As a nice side-effect, this approach also makes it easy to unit-test our view logic. We can write ordinary Elm unit tests for our toView
function, which contains all of our actual transformation logic. This allows us to write less tests against our Html
returning view function, which although possible is harder.
Stöffel
@schtoeffel
Engineer at NoRedInk
Jasper Woudenberg
@jasperwoudnberg
Engineer at NoRedInk
Top comments (3)
I encounter similar issues when decoding JSON responses. The types and fields coming in the response are not a 1:1 mapping of what your program actually needs. Do you use a similar technique there? For example, separate
BookPayload
,Book
andBookView
types?Oh yes, that's a great example! Yeah, we tend to create a type that's very similar to the structure of the JSON we receive through flags or http responses. Then write a transformation functions from those
Flags
orBackend
types to aModel
. And when encoding some data to JSON, for example as the body of a request, the same trick can be used there too!Nice technique. This smells like another one of those things that people (unfairly) criticize Elm (and other FP languages) for because the effective techniques for handling common patterns are very different from those found in languages of the other paradigms.

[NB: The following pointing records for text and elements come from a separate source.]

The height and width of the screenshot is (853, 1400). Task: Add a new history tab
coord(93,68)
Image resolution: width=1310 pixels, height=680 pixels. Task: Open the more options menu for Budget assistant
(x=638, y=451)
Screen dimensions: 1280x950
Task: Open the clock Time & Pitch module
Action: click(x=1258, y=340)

Novices are not likely to discover the technique in their own code writing and therefore their frustrations dealing with a lesser-effective technique are likely to be targeted toward Elm itself; fair or otherwise. I still find it difficult to communicate these subtleties with beginners and wonder how Elm will face these challenges. Maybe I heard it somewhere else, maybe not, but I carry a motto for Elm in my mind that says "it's broken until it's easy for everyone", and maybe another one that says "if it makes things harder, we're not adding it." I'm excited to see how Elm and the community will make better and better abstractions that enable even higher level programming with even less complexity. Thanks for sharing your post.